There’s something about complexity that pulls me in. Maybe it’s the challenge of untangling moving parts, the unpredictability of it all, or just the satisfaction of seeing patterns emerge where, at first, there seemed to be none. When I started working on AI-powered project management systems, I thought the challenge was about prediction—refining estimates, optimizing workflows, and anticipating risks before they materialized. But the deeper I went, the more I realized that predicting and controlling uncertainty wasn’t enough.
Reading Resilience Engineering: New Directions for Measuring and Maintaining Safety in Complex Systems, a report authored by Sidney Dekker, Erik Hollnagel, David Woods, and Richard Cook, put these thoughts into sharper focus. The document critiques traditional risk management approaches that rely on failure probability calculations and error reduction. Instead, it shifts the discussion toward adaptive capacity—the idea that resilient systems don’t just avoid failure; they must actively respond, recover, and even improve in the face of disruption.

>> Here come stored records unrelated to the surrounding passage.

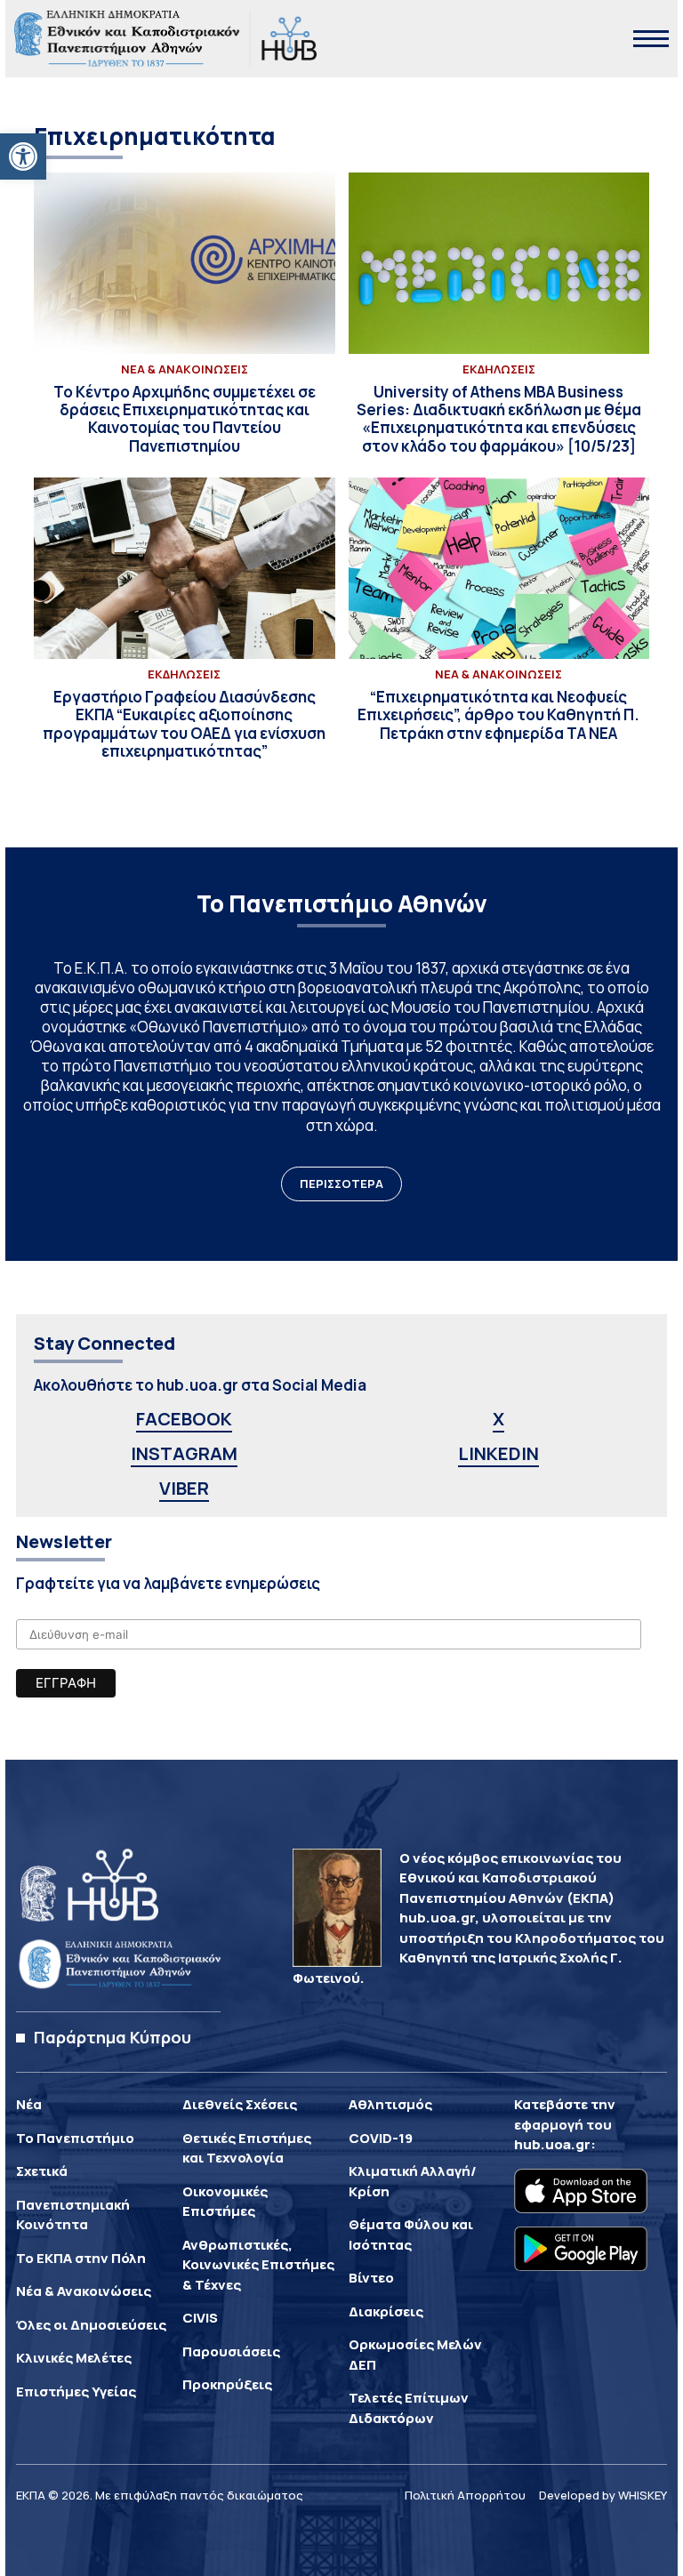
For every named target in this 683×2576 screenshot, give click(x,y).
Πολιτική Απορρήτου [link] (465, 2495)
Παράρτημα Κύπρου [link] (112, 2037)
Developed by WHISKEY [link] (603, 2495)
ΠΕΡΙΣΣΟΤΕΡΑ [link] (341, 1184)
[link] (23, 156)
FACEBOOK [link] (184, 1419)
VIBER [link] (184, 1488)
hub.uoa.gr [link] (552, 2144)
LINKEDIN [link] (498, 1453)
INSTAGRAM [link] (184, 1453)
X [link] (498, 1419)
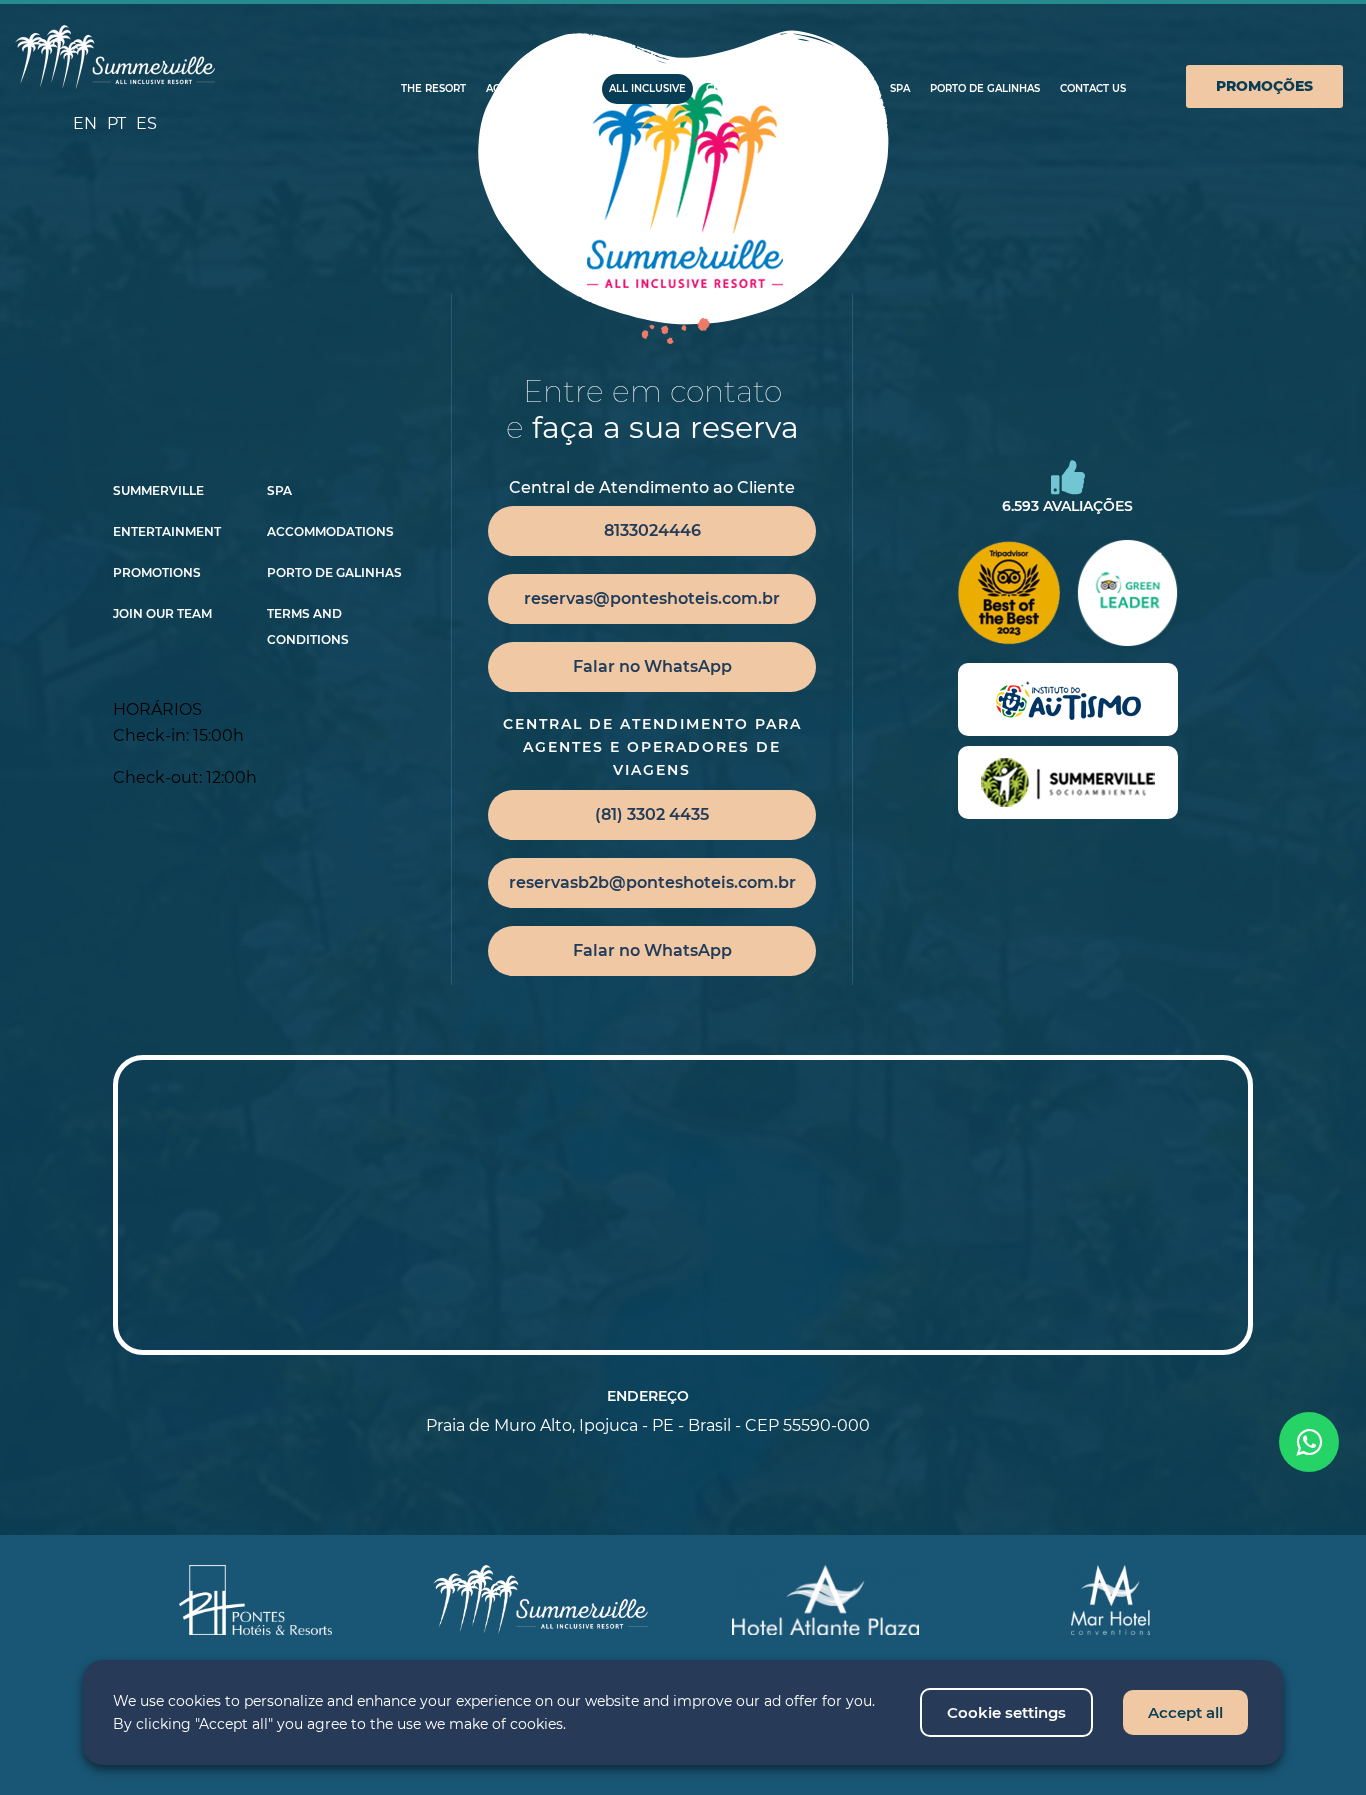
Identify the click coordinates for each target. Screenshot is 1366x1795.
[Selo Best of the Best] (1008, 593)
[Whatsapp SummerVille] (1309, 1442)
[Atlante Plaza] (825, 1600)
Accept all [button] (1185, 1712)
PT (116, 123)
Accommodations (537, 88)
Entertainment (167, 532)
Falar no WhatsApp (652, 666)
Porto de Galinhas (985, 88)
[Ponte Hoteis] (256, 1600)
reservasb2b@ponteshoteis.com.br (652, 882)
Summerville (158, 491)
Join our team (162, 614)
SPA (900, 88)
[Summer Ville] (115, 57)
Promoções (1264, 86)
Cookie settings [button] (1006, 1712)
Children (733, 88)
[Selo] (1068, 699)
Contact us (1093, 88)
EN (85, 123)
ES (146, 123)
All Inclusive (647, 88)
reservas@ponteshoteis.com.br (652, 598)
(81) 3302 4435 (652, 814)
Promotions (157, 573)
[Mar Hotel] (1110, 1600)
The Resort (433, 88)
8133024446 (652, 530)
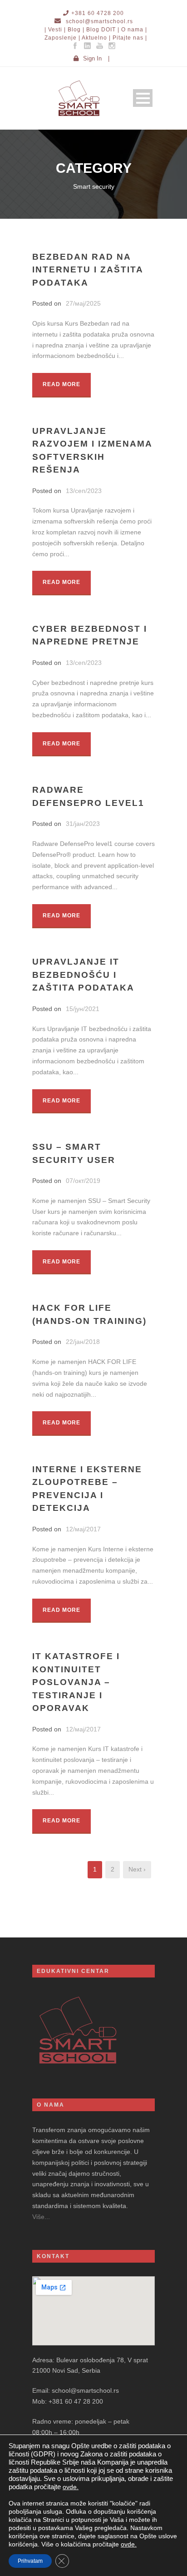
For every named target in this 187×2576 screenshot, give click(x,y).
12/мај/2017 (83, 1529)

At first, resilience engineering felt like another layer of complexity in an already intricate system. But as I dug deeper, I saw the connections. The report discusses how complex systems require continuous adaptation, rather than rigid rule-based approaches. This resonated with my experience in AI-powered project management, where I had encountered a fundamental limitation: plans fail the moment reality doesn’t fit the model. No matter how well a system predicts an outcome, external conditions change, resources shift, and stakeholders rethink priorities. Instead of just designing AI that makes better forecasts, I needed to focus on AI that adjusts dynamically, recognizes uncertainty, and recalibrates itself in real-time.
One of the key arguments in the report is that over-optimized systems become fragile—they perform well in stable conditions but collapse under stress. This immediately reminded me of project management methodologies that are designed for efficiency rather than resilience. AI-driven tools that follow rigid optimization rules struggle in volatile environments, whereas systems designed with feedback loops and real-time learning mechanisms can thrive in uncertainty. The best models, as the report emphasizes, are not those that attempt to eliminate risk but those that anticipate, absorb, and adapt to it.
This shift toward resilience is happening across industries, and project management is no exception. The upcoming PMBOK 8th Edition is moving away from rigid methodologies and toward principles-based frameworks, recognizing that adaptability is just as important as structure. This aligns with what resilience engineers have long argued: uncertainty is not a failure—it’s an expected and natural part of any system.
I won’t pretend I have it all figured out yet. The more I explore these ideas, the more I realize how much more there is to understand. But that’s part of the process. Each challenge, each unexpected shift, each failed prediction—it’s all part of the system learning. And in that sense, resilience isn’t just something to design into AI or project management frameworks. It’s something we develop in ourselves.